Gandhar Oil Refinery (India) Ltd announced a significant jump in its financial performance for the fourth quarter and full year of fiscal year 2026 (FY26).

Gandhar Oil Refinery FY26 Profit: ₹137 crore
Gandhar Oil Refinery Q4 FY26 Profit: ₹37 crore

Reader Takeaway: Strong profit growth driven by product mix and cost efficiency, while geopolitical risks remain a watch point.

What just happened

The company reported a Profit After Tax (PAT) of ₹37 crore for the fourth quarter of FY26, a substantial increase from ₹12 crore in the same period last year. For the full fiscal year FY26, PAT stood at ₹137 crore. Consolidated revenue for Q4 FY26 rose by 14% year-on-year to ₹1,093 crore, and for the full year FY26, revenue grew 9% to ₹4,241 crore.

Why this matters

This improved profitability, especially the 208% surge in Q4 PAT, indicates effective cost management and favorable product mix. The company's essentially debt-free status and high capacity utilization (93% overall, with Indian plants reaching up to 125%) highlight operational efficiency and financial strength, which are key positive indicators for investors.

The backstory

Gandhar Oil Refinery is a prominent player in the oil and specialty chemicals sector. The company's performance is often linked to the demand for its key products like Processed White Oils (PHPO), lubricants, and Petroleum Oil (PIO). Its strategic focus on higher-margin products and cost optimization has been a consistent theme.

What changes now

Investors can expect continued focus on margin sustainability and operational efficiency. The management's confidence in maintaining EBITDA margins around 6% and their strategies for passing on input cost volatility provide visibility.

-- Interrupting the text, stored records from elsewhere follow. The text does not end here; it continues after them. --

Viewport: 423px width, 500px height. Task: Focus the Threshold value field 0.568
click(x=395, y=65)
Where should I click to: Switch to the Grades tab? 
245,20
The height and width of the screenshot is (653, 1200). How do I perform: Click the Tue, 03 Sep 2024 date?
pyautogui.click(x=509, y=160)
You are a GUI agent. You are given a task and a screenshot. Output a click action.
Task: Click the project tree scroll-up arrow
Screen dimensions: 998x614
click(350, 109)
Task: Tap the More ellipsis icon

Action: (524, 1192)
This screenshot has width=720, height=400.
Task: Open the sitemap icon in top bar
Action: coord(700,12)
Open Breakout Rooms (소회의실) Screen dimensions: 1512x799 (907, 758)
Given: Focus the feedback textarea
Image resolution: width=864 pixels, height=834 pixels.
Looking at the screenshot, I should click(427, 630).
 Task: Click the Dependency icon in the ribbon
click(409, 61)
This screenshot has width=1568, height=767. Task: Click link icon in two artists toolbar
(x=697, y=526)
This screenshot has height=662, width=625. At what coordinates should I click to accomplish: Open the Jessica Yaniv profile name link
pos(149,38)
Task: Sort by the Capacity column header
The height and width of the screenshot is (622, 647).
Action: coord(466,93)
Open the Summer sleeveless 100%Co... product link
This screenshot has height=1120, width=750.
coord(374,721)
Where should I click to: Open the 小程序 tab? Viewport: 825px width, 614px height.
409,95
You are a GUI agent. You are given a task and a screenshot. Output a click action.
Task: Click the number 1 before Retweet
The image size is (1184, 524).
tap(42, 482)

The company's proactive approach to managing geopolitical risks in the Middle East is also crucial for future stability.

Risks to watch

Geopolitical risks, particularly disruptions in the Strait of Hormuz, pose a threat to logistics, raw material availability, and freight costs. Volatility in input costs, such as base oil prices, requires continuous monitoring of the effectiveness of the company's pricing strategies and pass-through mechanisms.

Peer comparison

While specific peer financial data for the same period was not provided in the filing, Gandhar Oil Refinery's performance in terms of revenue growth and significant profit increase is a positive sign within the specialty oils and lubricants sector. Companies in this sector often face similar challenges related to raw material costs and global supply chain dynamics.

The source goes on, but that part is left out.